══ Records ══

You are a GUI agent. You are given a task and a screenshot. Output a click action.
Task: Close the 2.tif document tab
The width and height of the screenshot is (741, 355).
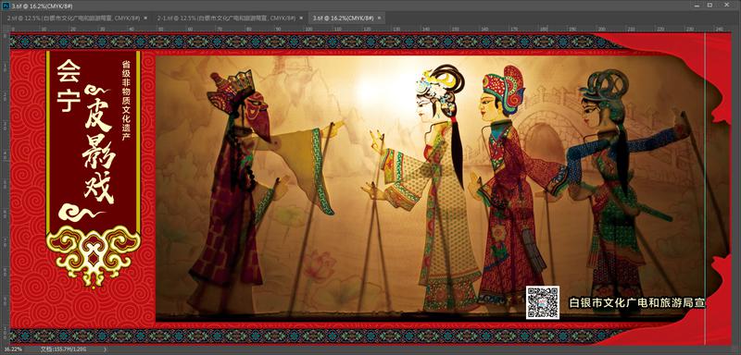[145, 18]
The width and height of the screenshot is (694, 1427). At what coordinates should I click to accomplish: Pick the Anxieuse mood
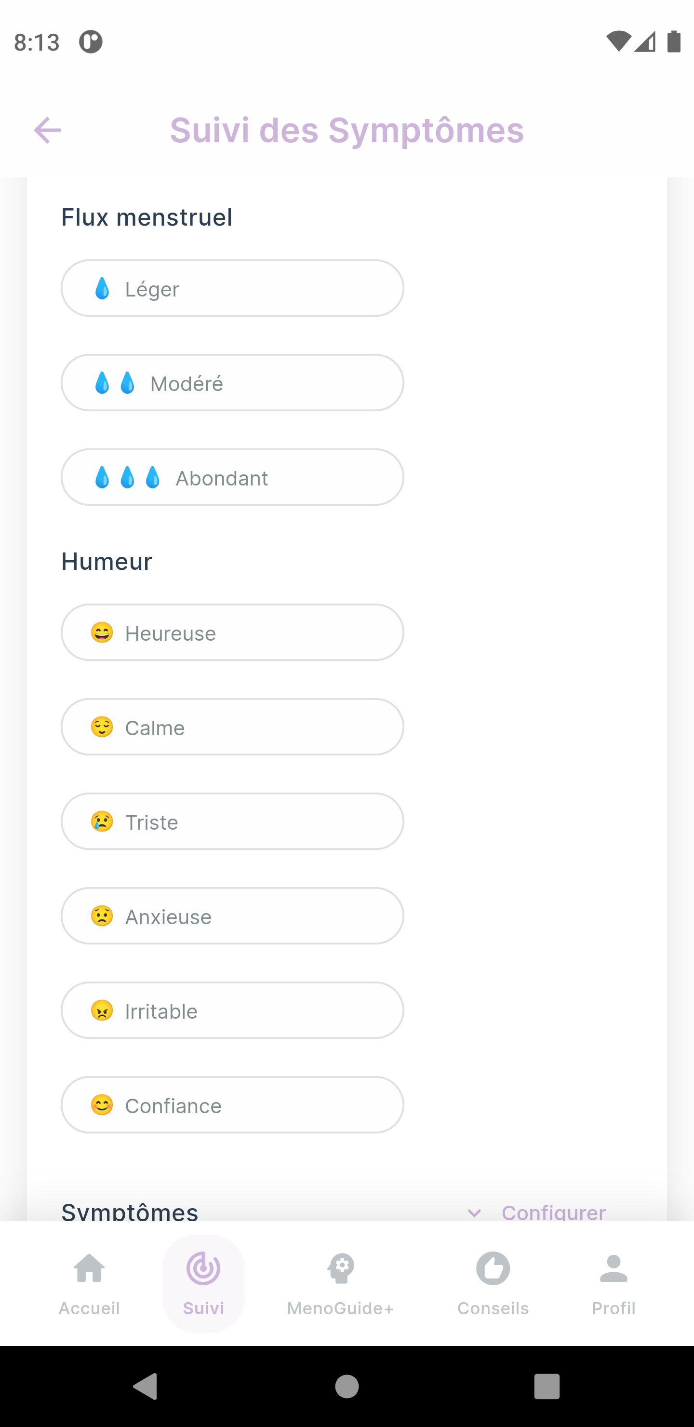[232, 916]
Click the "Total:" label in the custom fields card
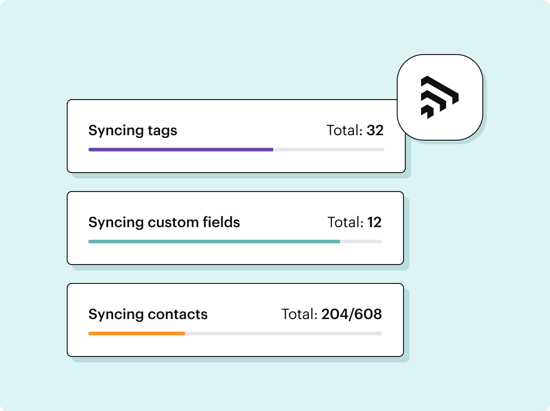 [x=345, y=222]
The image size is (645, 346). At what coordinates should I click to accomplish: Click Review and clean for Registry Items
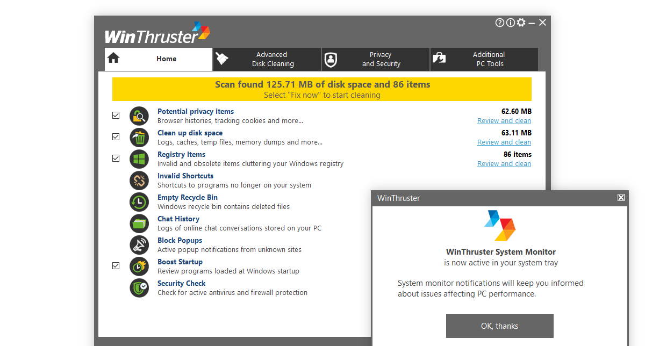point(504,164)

═══

▶ [Exercise description] Once the line holding "The image size" is found, set down that line and every line after it, exactly, through the last line of the records above, omitting pictures.

▶ [Written answer]
The image size is (645, 346). At what coordinates should I click to accomplish: Click Review and clean for Registry Items
point(504,164)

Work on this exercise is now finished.